__STATED PROBLEM__:
Can you retype the material below word for word, from the line containing "Resales By Neighborhood" through the line containing "0, 913, 18)"?

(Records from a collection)
____
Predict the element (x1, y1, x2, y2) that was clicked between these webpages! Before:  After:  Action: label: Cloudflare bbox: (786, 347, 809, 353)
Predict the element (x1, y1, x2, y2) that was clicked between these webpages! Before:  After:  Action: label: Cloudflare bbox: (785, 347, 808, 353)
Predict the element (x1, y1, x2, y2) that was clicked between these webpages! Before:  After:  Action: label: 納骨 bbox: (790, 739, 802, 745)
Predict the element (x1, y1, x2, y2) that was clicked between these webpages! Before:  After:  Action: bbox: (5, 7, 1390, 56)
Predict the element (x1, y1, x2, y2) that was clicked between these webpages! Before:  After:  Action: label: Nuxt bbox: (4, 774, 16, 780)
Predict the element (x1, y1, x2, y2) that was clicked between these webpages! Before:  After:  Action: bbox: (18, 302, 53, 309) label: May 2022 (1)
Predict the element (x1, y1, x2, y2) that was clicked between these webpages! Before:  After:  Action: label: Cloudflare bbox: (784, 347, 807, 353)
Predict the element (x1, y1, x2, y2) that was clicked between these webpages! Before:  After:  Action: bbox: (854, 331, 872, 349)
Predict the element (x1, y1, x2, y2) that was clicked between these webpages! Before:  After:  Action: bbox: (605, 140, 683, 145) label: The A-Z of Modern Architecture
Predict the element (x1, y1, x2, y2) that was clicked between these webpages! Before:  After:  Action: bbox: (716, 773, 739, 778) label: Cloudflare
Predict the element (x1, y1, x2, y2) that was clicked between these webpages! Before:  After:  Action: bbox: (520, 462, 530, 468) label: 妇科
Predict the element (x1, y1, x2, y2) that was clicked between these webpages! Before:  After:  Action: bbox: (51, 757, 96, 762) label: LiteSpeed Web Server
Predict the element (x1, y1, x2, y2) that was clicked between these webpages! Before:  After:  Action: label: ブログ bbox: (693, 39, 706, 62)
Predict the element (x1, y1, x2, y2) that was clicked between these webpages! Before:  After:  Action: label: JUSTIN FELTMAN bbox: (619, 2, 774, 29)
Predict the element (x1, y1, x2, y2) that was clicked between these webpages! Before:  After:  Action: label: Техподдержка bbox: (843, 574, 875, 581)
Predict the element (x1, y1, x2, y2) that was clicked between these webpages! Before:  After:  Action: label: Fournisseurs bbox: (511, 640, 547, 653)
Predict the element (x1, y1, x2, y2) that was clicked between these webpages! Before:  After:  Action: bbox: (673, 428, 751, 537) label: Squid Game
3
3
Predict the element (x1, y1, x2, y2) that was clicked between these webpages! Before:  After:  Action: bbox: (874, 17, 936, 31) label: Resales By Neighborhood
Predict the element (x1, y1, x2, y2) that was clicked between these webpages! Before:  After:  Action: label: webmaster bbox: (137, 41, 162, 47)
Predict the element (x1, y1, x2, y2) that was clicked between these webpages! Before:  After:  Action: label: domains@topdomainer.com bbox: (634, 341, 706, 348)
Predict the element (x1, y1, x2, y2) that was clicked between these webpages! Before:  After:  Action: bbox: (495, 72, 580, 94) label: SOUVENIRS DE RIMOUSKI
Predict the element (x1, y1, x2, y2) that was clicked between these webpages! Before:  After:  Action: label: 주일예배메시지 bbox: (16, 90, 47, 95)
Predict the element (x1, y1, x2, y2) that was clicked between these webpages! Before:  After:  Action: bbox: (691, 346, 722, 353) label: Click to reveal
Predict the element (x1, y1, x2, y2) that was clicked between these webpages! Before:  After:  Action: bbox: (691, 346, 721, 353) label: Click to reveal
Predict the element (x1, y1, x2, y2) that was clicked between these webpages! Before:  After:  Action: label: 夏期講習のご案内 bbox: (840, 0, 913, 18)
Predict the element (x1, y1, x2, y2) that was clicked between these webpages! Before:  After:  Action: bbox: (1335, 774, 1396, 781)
____
__SOLUTION TO THIS EXERCISE__:
Predict the element (x1, y1, x2, y2) that was clicked between these webpages! Before:  After:  Action: bbox: (874, 17, 936, 31) label: Resales By Neighborhood
Predict the element (x1, y1, x2, y2) that was clicked between these webpages! Before:  After:  Action: label: webmaster bbox: (137, 41, 162, 47)
Predict the element (x1, y1, x2, y2) that was clicked between these webpages! Before:  After:  Action: label: domains@topdomainer.com bbox: (634, 341, 706, 348)
Predict the element (x1, y1, x2, y2) that was clicked between these webpages! Before:  After:  Action: bbox: (495, 72, 580, 94) label: SOUVENIRS DE RIMOUSKI
Predict the element (x1, y1, x2, y2) that was clicked between these webpages! Before:  After:  Action: label: 주일예배메시지 bbox: (16, 90, 47, 95)
Predict the element (x1, y1, x2, y2) that was clicked between these webpages! Before:  After:  Action: bbox: (691, 346, 722, 353) label: Click to reveal
Predict the element (x1, y1, x2, y2) that was clicked between these webpages! Before:  After:  Action: bbox: (691, 346, 721, 353) label: Click to reveal
Predict the element (x1, y1, x2, y2) that was clicked between these webpages! Before:  After:  Action: label: 夏期講習のご案内 bbox: (840, 0, 913, 18)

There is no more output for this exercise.